THINGS TO DO:
1 > Give every section heading in the article on COVID-19 in animals.
2 > Reproduce the article on COVID-19 in animals from "If you see SARS-CoV-2" to "it as SARS-CoV-2.", swapping "strain" for "variant".

EXTRACT TO READ:
--- START ---

With first reported human-to-animal COVID-19 transmission in U.S., here’s what you need to know
Posted at 6:46 PM, Apr 05, 2020
and last updated 2020-04-05 20:53:45-04

The United States Department of Agriculture’s (USDA) National Veterinary Services Laboratories has confirmed SARS-CoV-2, the virus that causes COVID-19 in humans, in a tiger at the Bronx Zoo in New York, marking the first instance of an animal in America being infected with COVID-19.

The Centers for Disease Control and Prevention has stated for weeks that while it had no reason at the time to think that any animals, including pets, might be a source of infection with the coronavirus that causes COVID-19, it was still learning about the virus.

“You should restrict contact with pets and other animals while you are sick with COVID-19, just like you would around other people. Although there have not been reports of pets or other animals becoming sick with COVID-19, it is still recommended that people sick with COVID-19 limit contact with animals until more information is known about the new coronavirus,” the CDC advised on its website.

The case of the tiger contracting COVID-19 at the Bronx Zoo is the first of its kind, according to the USDA.

“This case suggests that a zoo employee spread the virus to the tiger. Further studies are needed to understand if and how different animals could be affected by COVID-19. State animal and public health officials will continue to work closely with USDA and CDC to monitor this situation and will conduct additional testing if it is warranted,” the USDA said.

When the CDC reported that it had no reason to believe people could transmit COVID-19 to their pets and other animals, it’s because they had not documented any cases in this country. No case had been reported in the United States of an animal contracting COVID-19 from a human, although the CDC said it was aware of a small number of pets outside of the country that had been reported to be infected with the virus that causes COVID-19 after close contact with people with COVID-19.

The USDA and CDC are not recommending routine testing of animals for COVID-19 at this time, as the situation is still evolving, but there are things you should know moving forward through the pandemic.

What to do if you think your pet or animal may have COVID-19

Tell the veterinarian before going to the facility if your animal was exposed to a person with COVID-19, and if your animal is showing any signs of respiratory illness. Veterinarians who believe an animal should be tested will then contact state officials, who will work with public and animal health authorities to decide if testing and samples are needed, according to the USDA.

How to handle animals if you’re sick

Testing for COVID-19 is limited, so many people may not know if they have the virus or not. If you are unsure, you should still take caution by washing and sanitizing your hands before interacting with your pet or animal. Limit the amount of contact with your pet or animal if you are symptomatic or believe you may have had direct contact with the virus, the USDA said.

If you see SARS-CoV-2 listed as the disease

The scientific name of the new strain of coronavirus is SARS-CoV-2. In people, the disease caused by the virus is referred to as COVID-19, but when referring to the virus itself in the context of animal health, the USDA said it will refer to it as SARS-CoV-2.

Should I have pets and animals right now?

There is absolutely no reason to get rid of your pets and animals because of COVID-19 concerns. The case of the tiger at the Bronx Zoo is the first of its kind and any transmission and is rare, according to the CDC. Don’t panic, just be cautious. Treat your animals like you would people—keep them safe while keeping yourself safe when illness is present. Any affection you may miss with your pet while you’re sick can be given to them tenfold once you’re healthy.

--- END ---

RECORDS SHOWN:
--- START ---

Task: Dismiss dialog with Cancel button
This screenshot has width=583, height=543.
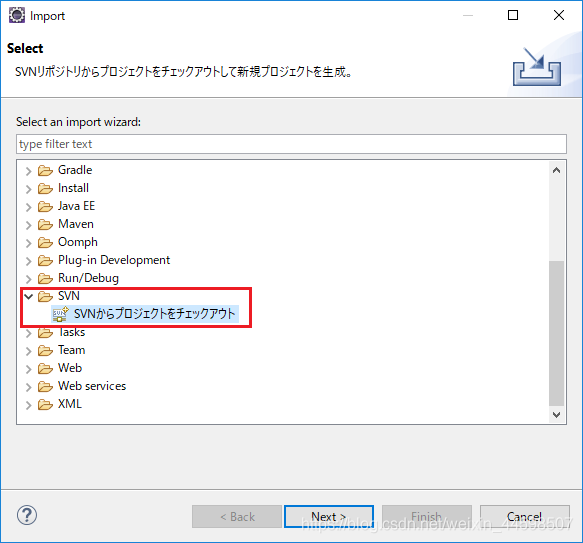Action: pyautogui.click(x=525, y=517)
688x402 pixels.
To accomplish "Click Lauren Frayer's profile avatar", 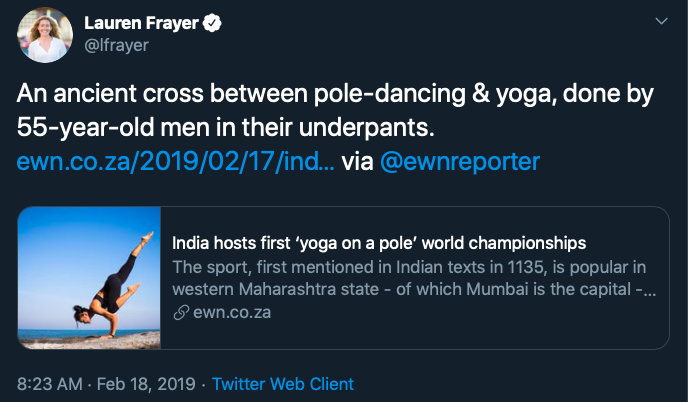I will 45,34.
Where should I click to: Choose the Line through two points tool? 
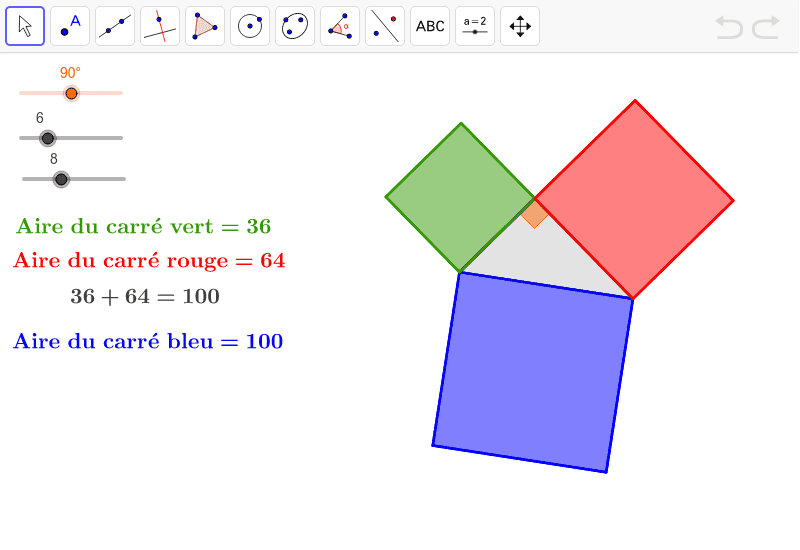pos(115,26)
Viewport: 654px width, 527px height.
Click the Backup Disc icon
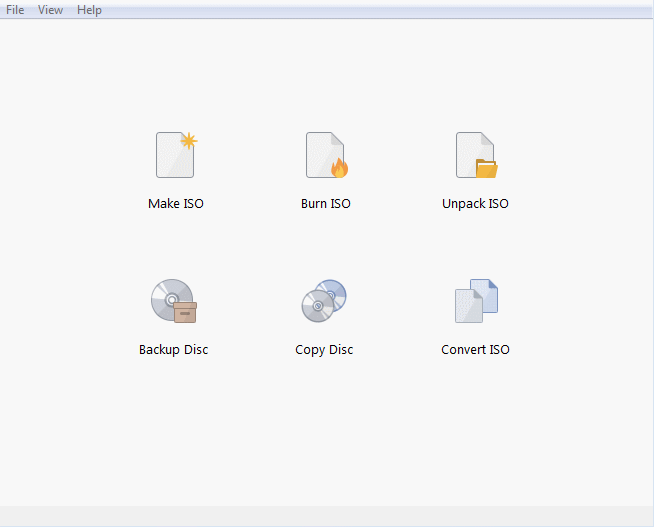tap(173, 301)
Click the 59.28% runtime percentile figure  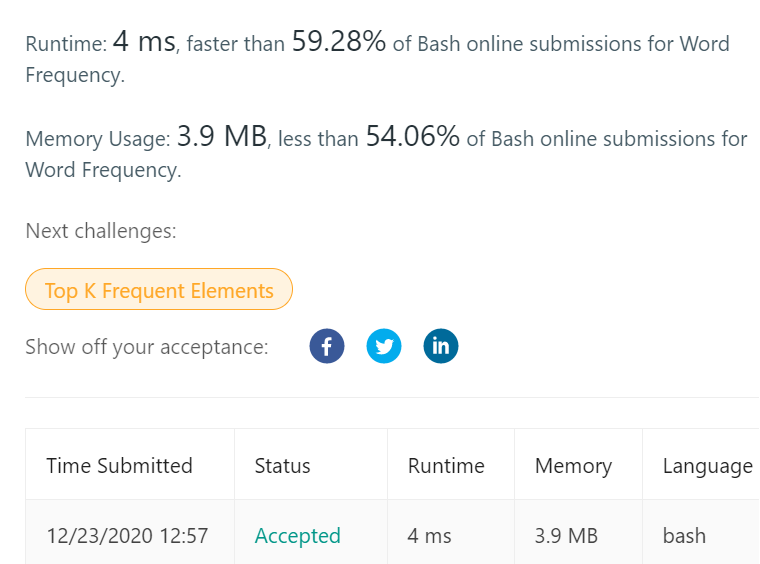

--- END ---

REPLIES:
1 >
- What to do if you think your pet or animal may have COVID-19
- How to handle animals if you’re sick
- If you see SARS-CoV-2 listed as the disease
- Should I have pets and animals right now?

2 >
If you see SARS-CoV-2 listed as the disease

The scientific name of the new variant of coronavirus is SARS-CoV-2. In people, the disease caused by the virus is referred to as COVID-19, but when referring to the virus itself in the context of animal health, the USDA said it will refer to it as SARS-CoV-2.